Published online Nov 18, 2015. doi: 10.4254/wjh.v7.i26.2696
Peer-review started: June 4, 2015
First decision: August 14, 2015
Revised: September 5, 2015
Accepted: October 20, 2015
Article in press: October 27, 2015
Published online: November 18, 2015
Reactive lymphoid hyperplasia (RLH), also known as pseudolymphoma or nodular lymphoid lesion of the liver is an extremely rare condition, and only 51 hepatic RLH cases have been described in the literature since the first case was described in 1981. The majority of these cases were asymptomatic and incidentally found through radiological imaging. The precise etiology of hepatic RLH is still unknown, but relative high prevalence of autoimmune disorder in these cases suggests an immune-based liver disorder. Imaging features of hepatic RLH often suggest malignant lesions such as hepatocellular carcinoma and cholangiocarcinoma. In this report, we discuss two cases of hepatic RLH in patients with autoimmune hepatitis. We also present pathologic and magnetic resonance imaging findings, including one case utilizing a hepatocellular contrast agent, Eovist. Definitive diagnosis of hepatic RLH often requires surgical excision.
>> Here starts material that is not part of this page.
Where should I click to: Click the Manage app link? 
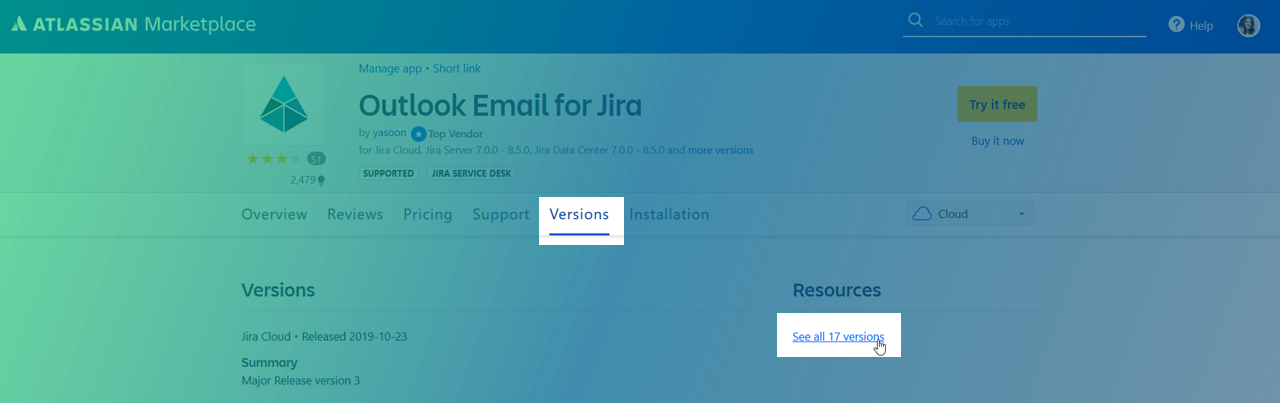(390, 68)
Core tip: Reactive lymphoid hyperplasia of the liver also known as pseudolymphoma is an extremely rare condition. Because of its rarity, association with underlying inflammatory liver disease and close resemblance to malignant hepatic lesions such as hepatocellular carcinoma and cholangiocarcinoma on imaging studies, this rare lesion is frequently misdiagnosed. We discuss two cases of hepatic reactive lymphoid hyperplasia (RLH) in patients with autoimmune hepatitis and how we came to the correct diagnosis. Definitive diagnosis of hepatic RLH often requires surgical excision.